-------- SUPPLIED RECORDS

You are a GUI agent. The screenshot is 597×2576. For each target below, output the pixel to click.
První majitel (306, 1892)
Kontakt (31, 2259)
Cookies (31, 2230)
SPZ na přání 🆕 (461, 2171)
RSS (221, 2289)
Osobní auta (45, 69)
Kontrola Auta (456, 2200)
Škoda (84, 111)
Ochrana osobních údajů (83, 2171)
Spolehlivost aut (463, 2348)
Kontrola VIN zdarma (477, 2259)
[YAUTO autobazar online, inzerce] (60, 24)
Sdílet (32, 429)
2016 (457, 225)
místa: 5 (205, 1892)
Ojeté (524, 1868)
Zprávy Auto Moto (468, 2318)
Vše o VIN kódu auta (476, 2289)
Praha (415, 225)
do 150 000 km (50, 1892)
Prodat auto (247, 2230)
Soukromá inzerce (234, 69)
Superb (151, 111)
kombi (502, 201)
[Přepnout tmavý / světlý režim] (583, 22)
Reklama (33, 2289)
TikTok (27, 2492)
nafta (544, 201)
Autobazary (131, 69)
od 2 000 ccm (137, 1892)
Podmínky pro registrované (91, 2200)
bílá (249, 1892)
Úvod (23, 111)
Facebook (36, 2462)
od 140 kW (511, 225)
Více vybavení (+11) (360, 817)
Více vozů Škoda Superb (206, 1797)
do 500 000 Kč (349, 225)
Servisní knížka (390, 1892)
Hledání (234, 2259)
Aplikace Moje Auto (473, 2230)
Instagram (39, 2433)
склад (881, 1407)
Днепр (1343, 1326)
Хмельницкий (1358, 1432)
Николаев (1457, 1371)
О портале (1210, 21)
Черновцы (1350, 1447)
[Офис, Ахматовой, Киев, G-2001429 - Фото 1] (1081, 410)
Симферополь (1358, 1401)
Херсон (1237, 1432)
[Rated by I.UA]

----------------

### PROBLEM TO SOLVE
Your task is to restate, word for word, only those lines above that fall between the line holding "bílá (249, 1892)" and the line holding "Черновцы (1350, 1447)", inclusive.

### ANSWER BOX
bílá (249, 1892)
Úvod (23, 111)
Facebook (36, 2462)
od 140 kW (511, 225)
Více vybavení (+11) (360, 817)
Více vozů Škoda Superb (206, 1797)
do 500 000 Kč (349, 225)
Servisní knížka (390, 1892)
Hledání (234, 2259)
Aplikace Moje Auto (473, 2230)
Instagram (39, 2433)
склад (881, 1407)
Днепр (1343, 1326)
Хмельницкий (1358, 1432)
Николаев (1457, 1371)
О портале (1210, 21)
Черновцы (1350, 1447)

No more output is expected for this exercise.